Protection & Conservation

     If you visit this river, I highly suggest making a stop at the St. Mary’s River Association Gift Shop to learn more about the area and to support their work.  You can also make a donation online..  The Nova Scotia Nature Trust is also doing important work at protecting significant portions of the river.  Recent developments have put the river in the crosshairs of toxic industry as a huge open-pit gold mine has been proposed nearby.  Goldmines have a notoriously poor environmental track record and would pose an enormous threat to the last of Nova Scotia’s pristine entire ecosystems. It would bring an industrial footprint that does not at all square with the immense value of preserving & protecting this waterway to the fullest extent possible.

     In August of 2020, the St. Mary’s River Association announced a barrier-free fishing location at McKeens Pool along the river’s East Branch. This location has concrete pads along the river’s edge to make fly fishing possible for people of all abilities. They have also put together a fantastic online visual showcase of the river’s cultural & natural significance here.  You’ll see that this climate-change-hedging, goldmine of biodiversity has been a draw for generations by people from all around the world, including Babe Ruth himself. Its history as a fully sustainable fishing, paddling & eco-tourism destination began before “The Babe” cast his fly in Nova Scotia, and should be a tradition carried on for generations of visitors.

     To add to the local eco-attractions, a newly announced whale sanctuary in nearby Port Hilford. All of this makes the area a world-class nature destination that is increasingly at odds with, the Nova Scotia’s toxic industries of old.

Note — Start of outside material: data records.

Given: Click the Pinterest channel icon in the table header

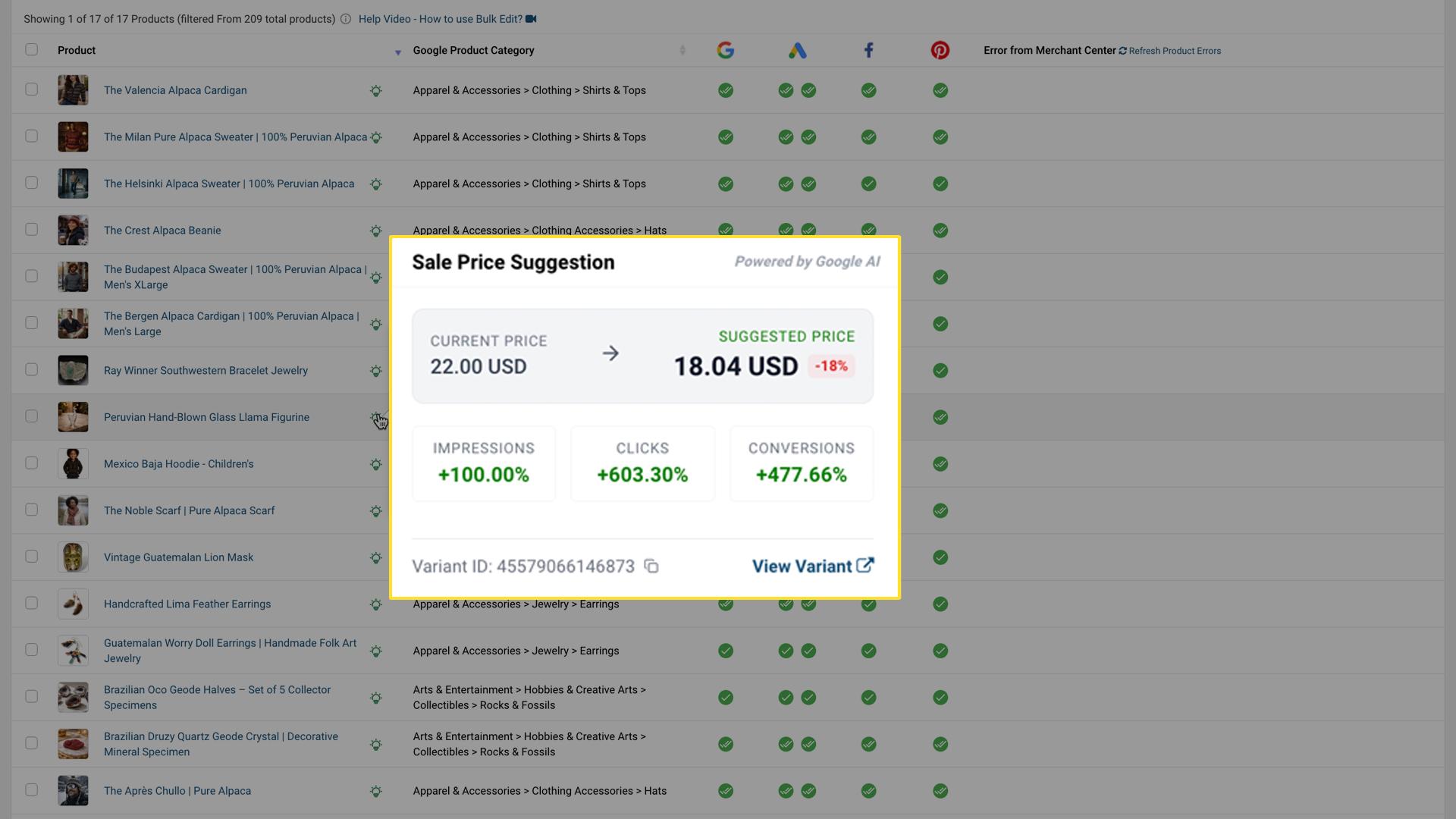Looking at the screenshot, I should coord(940,50).
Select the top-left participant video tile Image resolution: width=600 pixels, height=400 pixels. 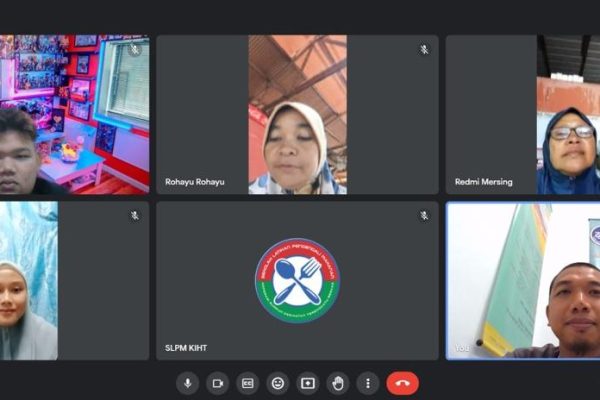pyautogui.click(x=74, y=115)
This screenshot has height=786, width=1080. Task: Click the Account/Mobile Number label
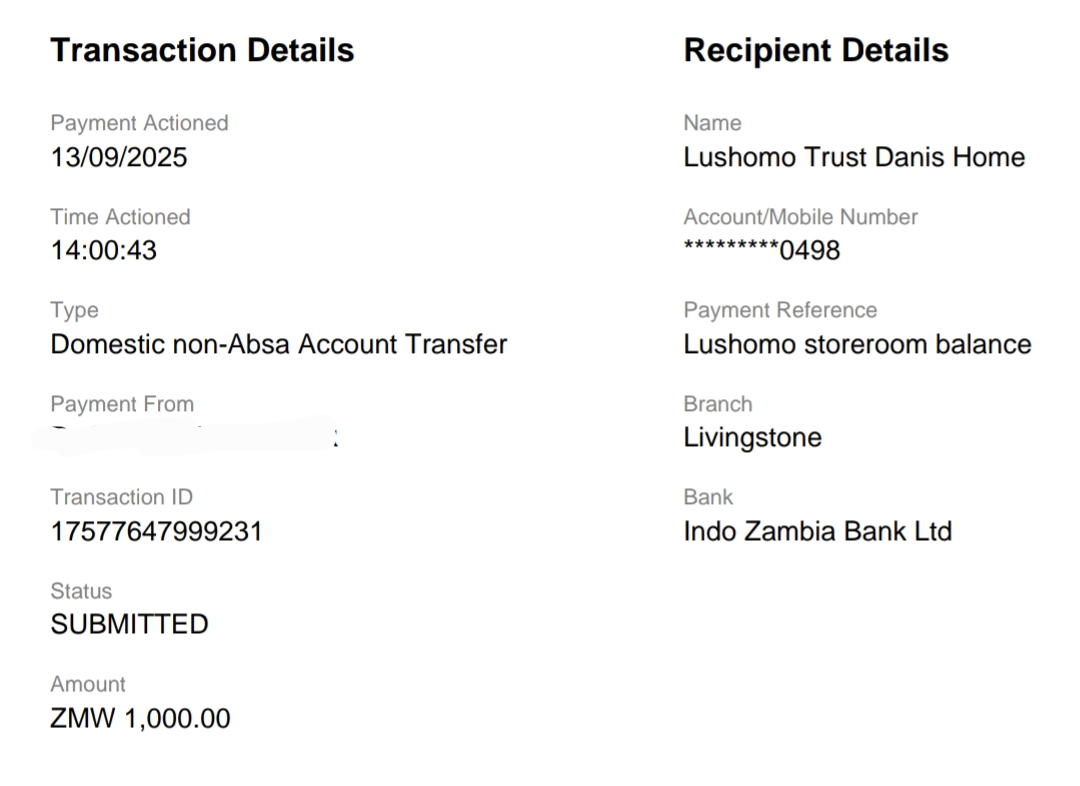[x=800, y=217]
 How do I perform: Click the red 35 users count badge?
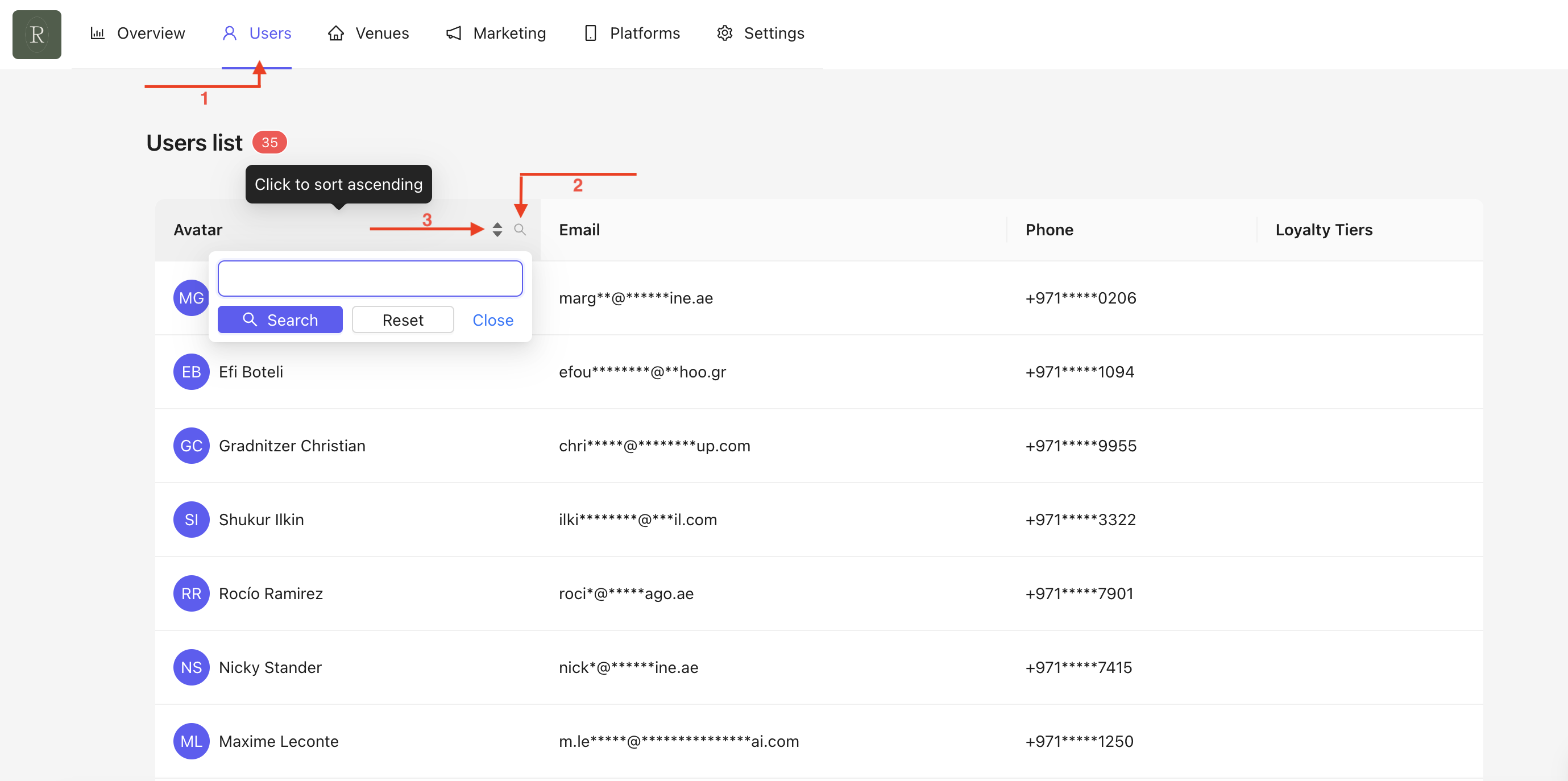pyautogui.click(x=269, y=143)
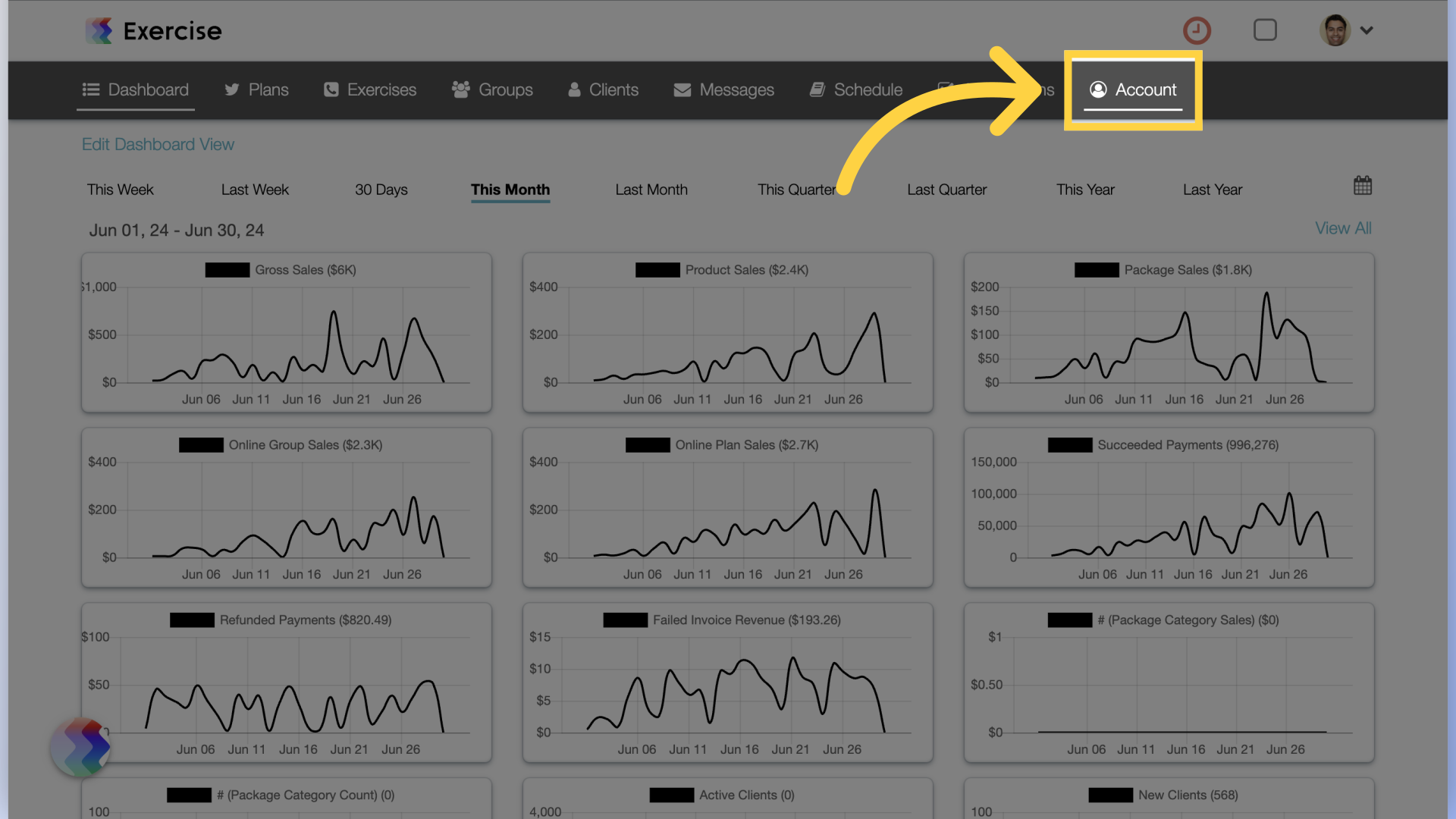Select the This Month tab
This screenshot has height=819, width=1456.
pyautogui.click(x=511, y=189)

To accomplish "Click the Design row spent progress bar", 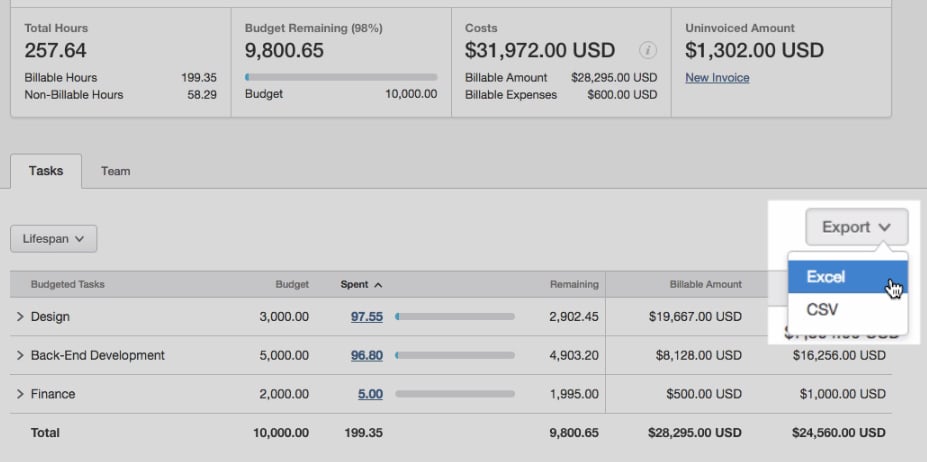I will click(455, 317).
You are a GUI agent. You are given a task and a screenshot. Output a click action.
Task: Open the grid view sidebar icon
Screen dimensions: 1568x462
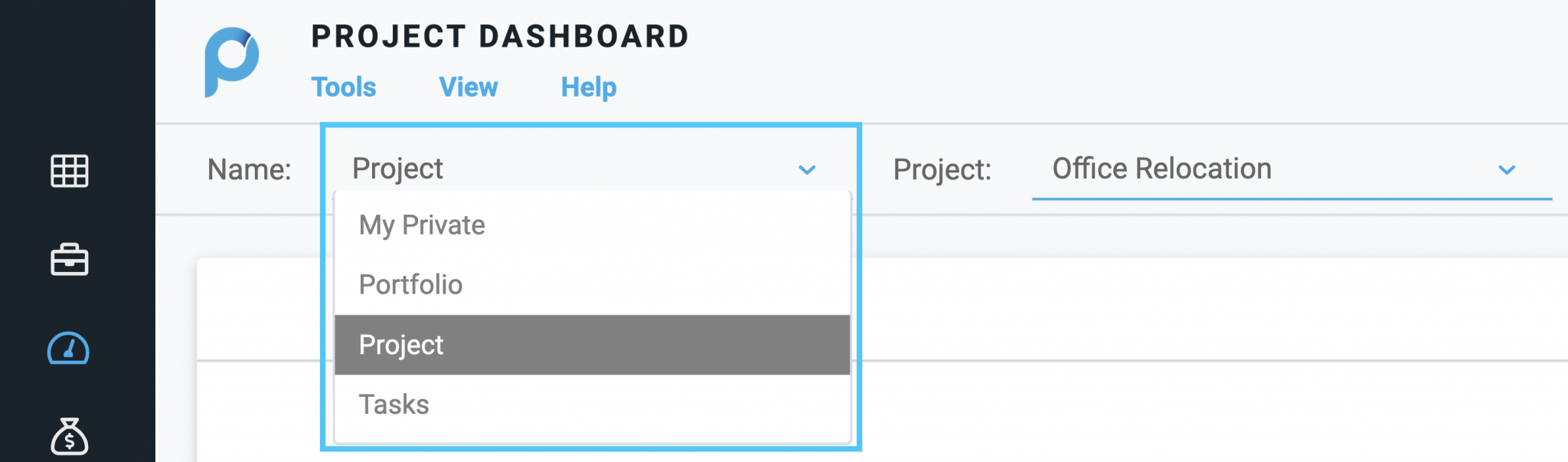(x=70, y=170)
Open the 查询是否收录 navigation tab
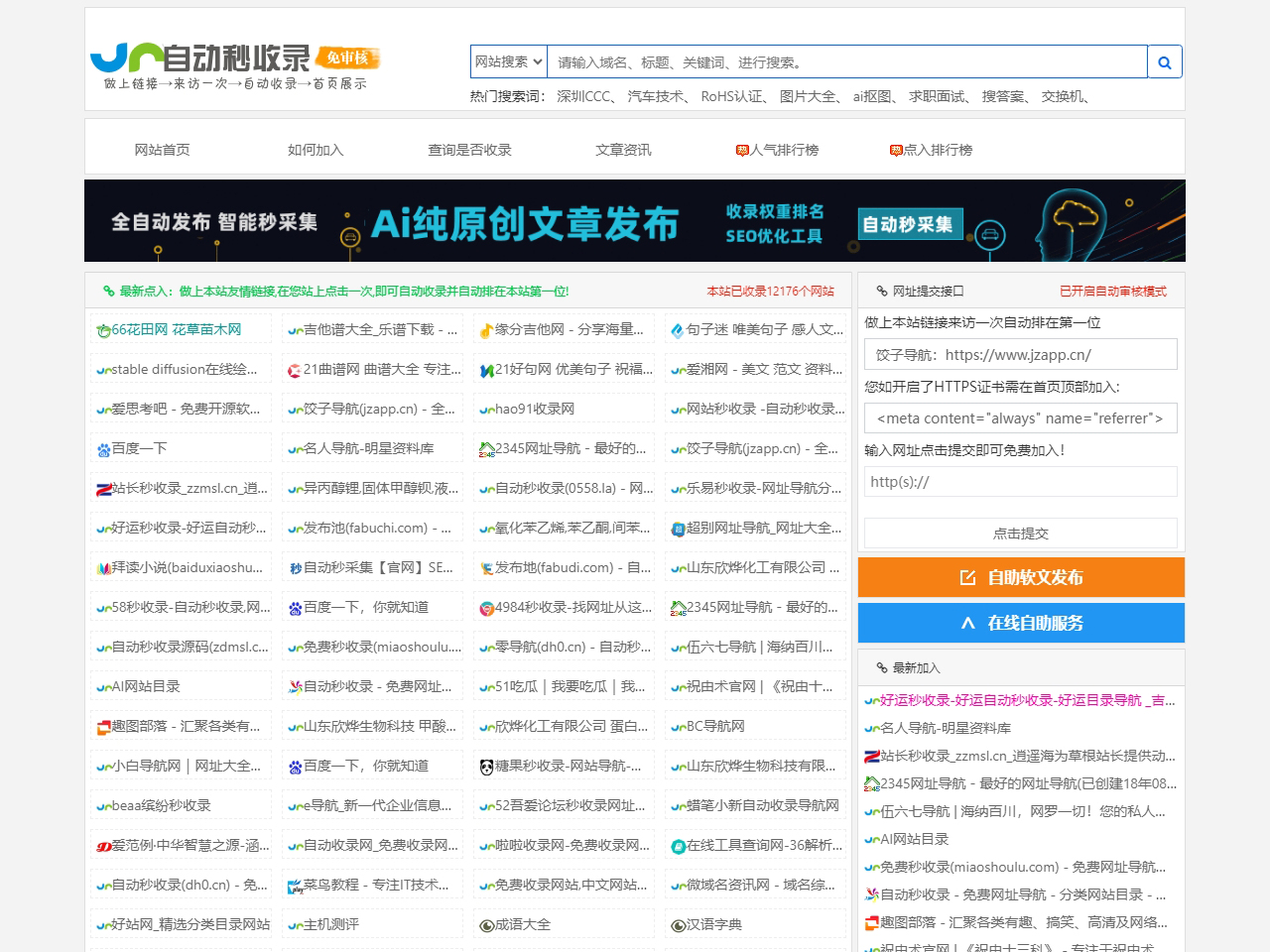 pyautogui.click(x=469, y=150)
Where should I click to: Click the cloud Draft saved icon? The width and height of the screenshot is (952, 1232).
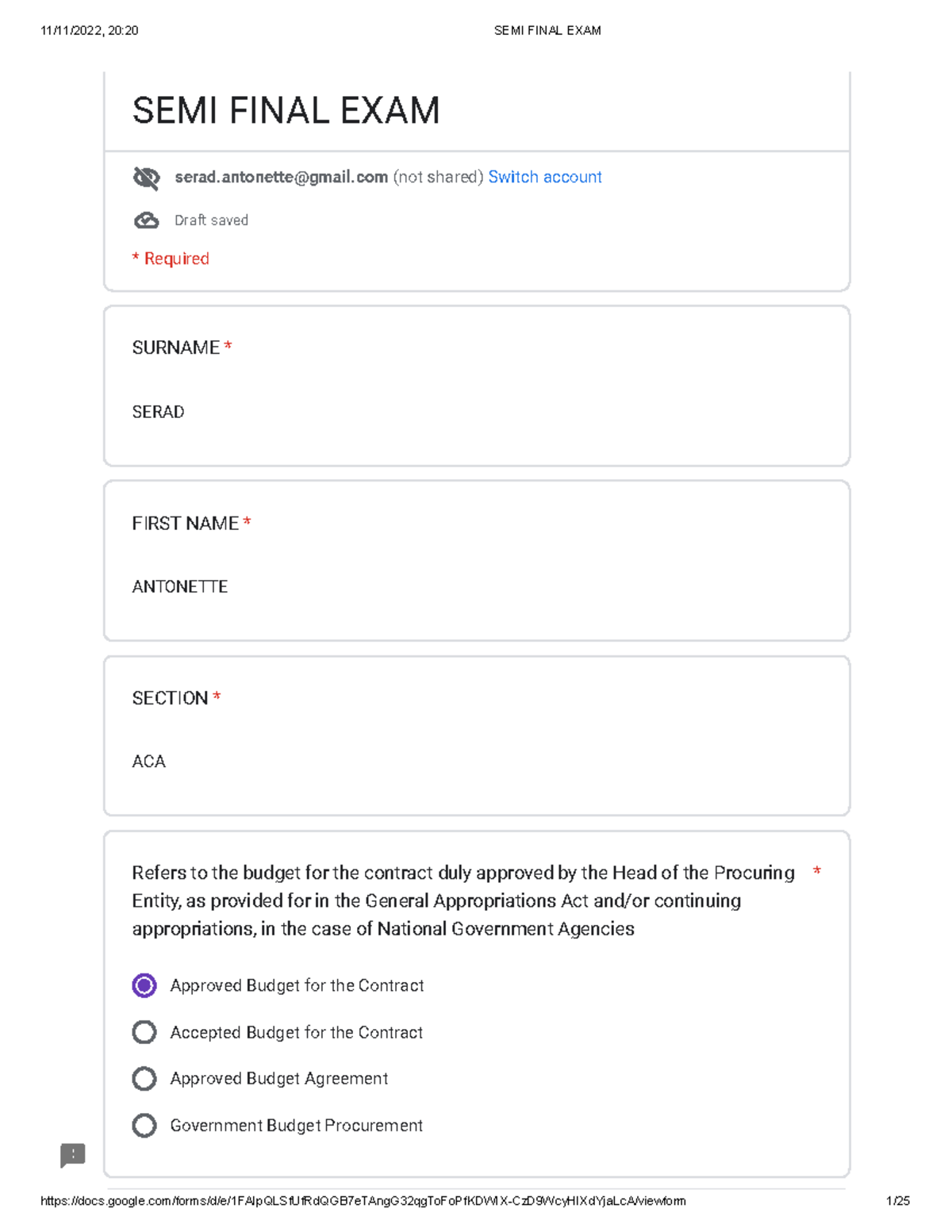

A come-and-go gold mining operation that produces multi-generational pollution, pay next to nothing for water & offer us some of the lowest paying royalties in the world seems like a poor investment from just about any angle.

     As Babe Ruth, himself said, “you can’t beat a person who never gives up.” These local organizations are full of people who fit that bill: The St. Mary’s River Association, Nova Scotia Nature Trust, Ecology Action Centre & CPAWS NS.  Join the chorus & voice your concerns to your elected representatives.

Safety Tips

     When planning any trip on this river, remember that you are in a remote area so you should be properly prepared with the right gear.  Weather and river conditions can change very rapidly so it’s never safe to make assumptions.  I recommend using a dedicated GPS device, (preferably a satellite communicator) a substantial first aid kit, and a compass.  Plan for worst-case scenarios and not being able to use your cell phone at all for communication.